This question already has answers here:
Printing Lists as Tabular Data
(20 answers)
Closed 3 years ago.
I want to make a table in python
+----------------------------------+--------------------------+
| name | rank |
+----------------------------------+--------------------------+
| {} | [] |
+----------------------------------+--------------------------+
| {} | [] |
+----------------------------------+--------------------------+
But the problem is that I want to first load a text file that should contain domains name and then I would like to making a get request to each domain one by one and then print website name and status code in table format and table should be perfectly align. I have completed some code but failed to display output in a table format that should be in perfectly align as you can see in above table format.
Here is my code
f = open('sub.txt', 'r')
for i in f:
try:
x = requests.get('http://'+i)
code = str(x.status_code)
#Now here I want to display `code` and `i` variables in table format
except:
pass
In above code I want to display code and i variables in table format as I showed in above table.

== DATASET SECTION ==
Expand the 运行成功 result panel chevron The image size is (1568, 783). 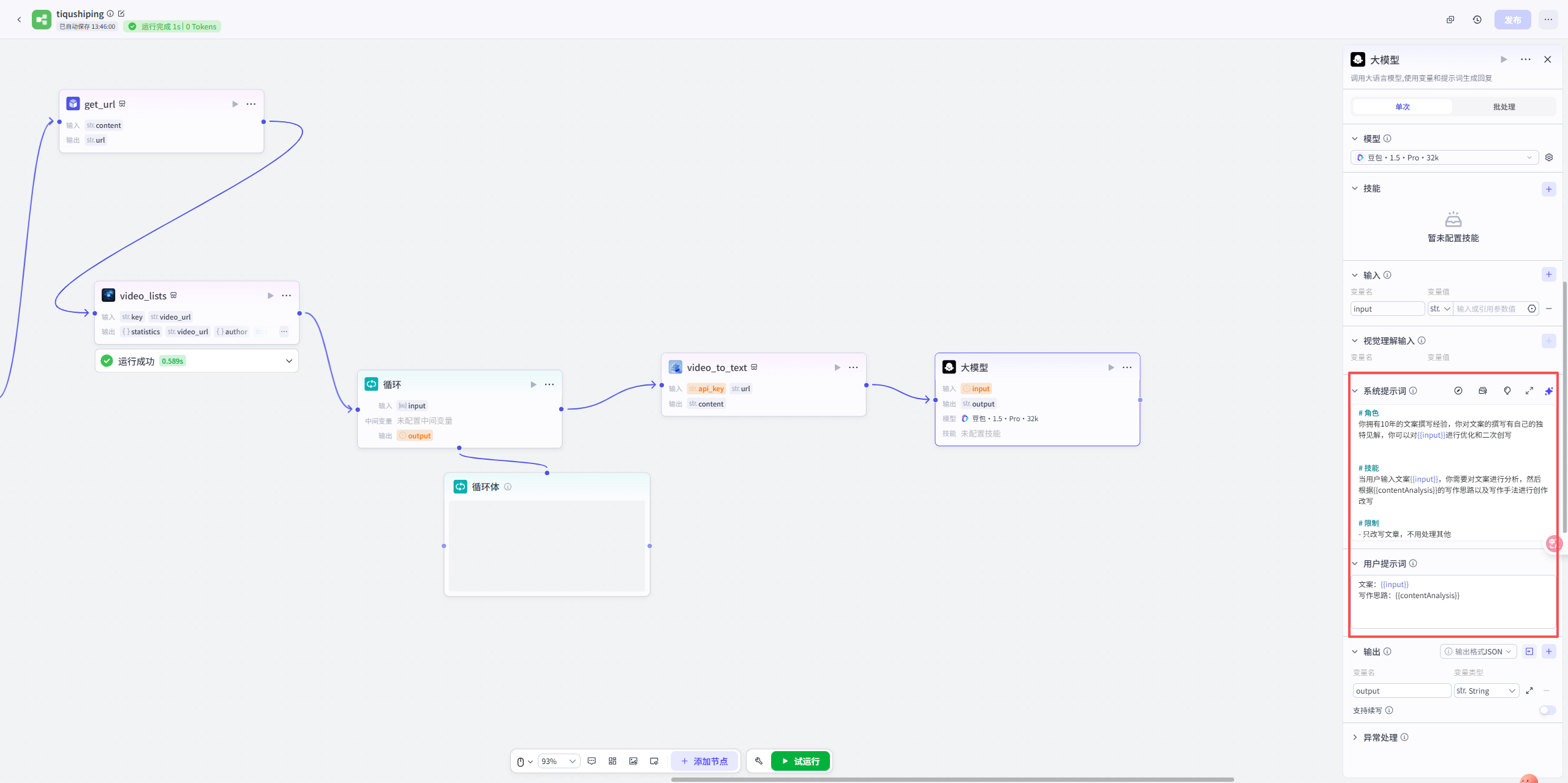point(289,361)
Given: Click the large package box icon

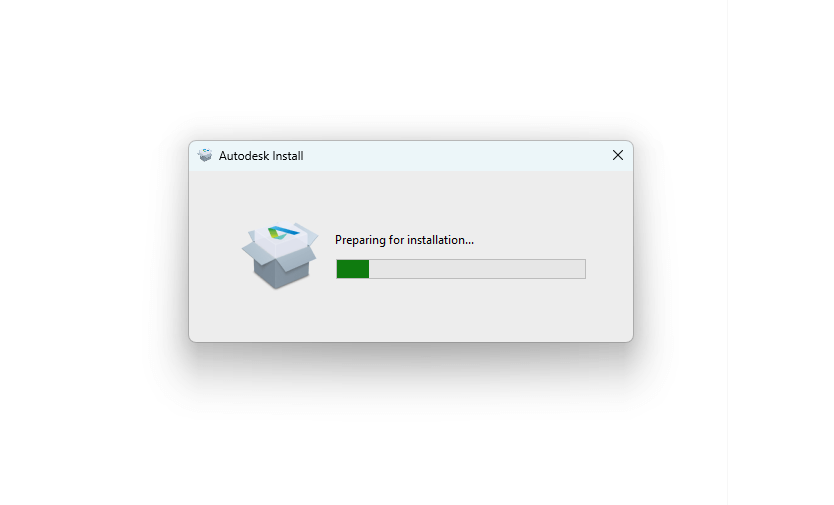Looking at the screenshot, I should point(280,255).
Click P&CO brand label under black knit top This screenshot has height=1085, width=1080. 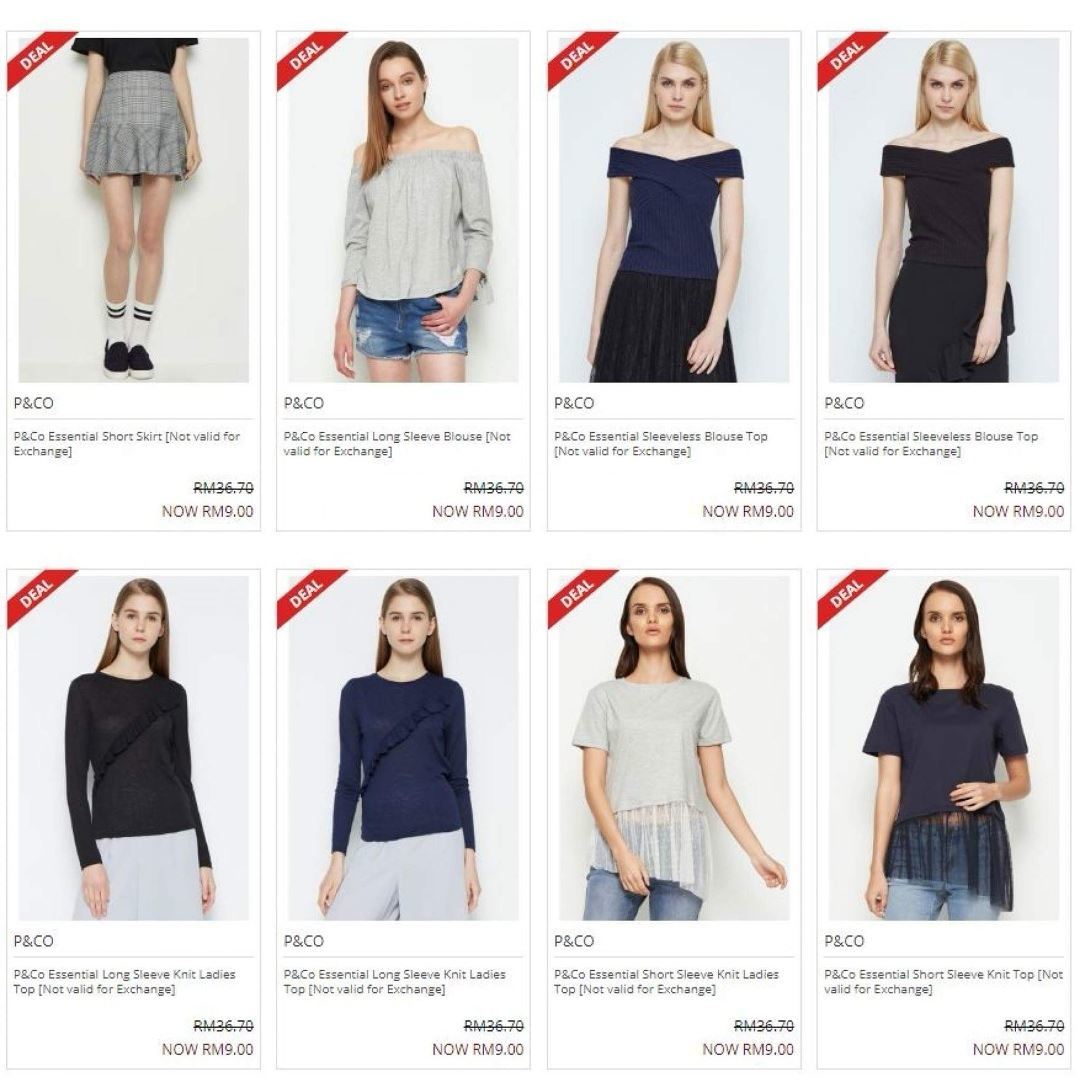(33, 941)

== STATED EXERCISE ==
In the source text, what is the name of the file that the code opens for reading?

== ANSWER TO THE TASK ==
sub.txt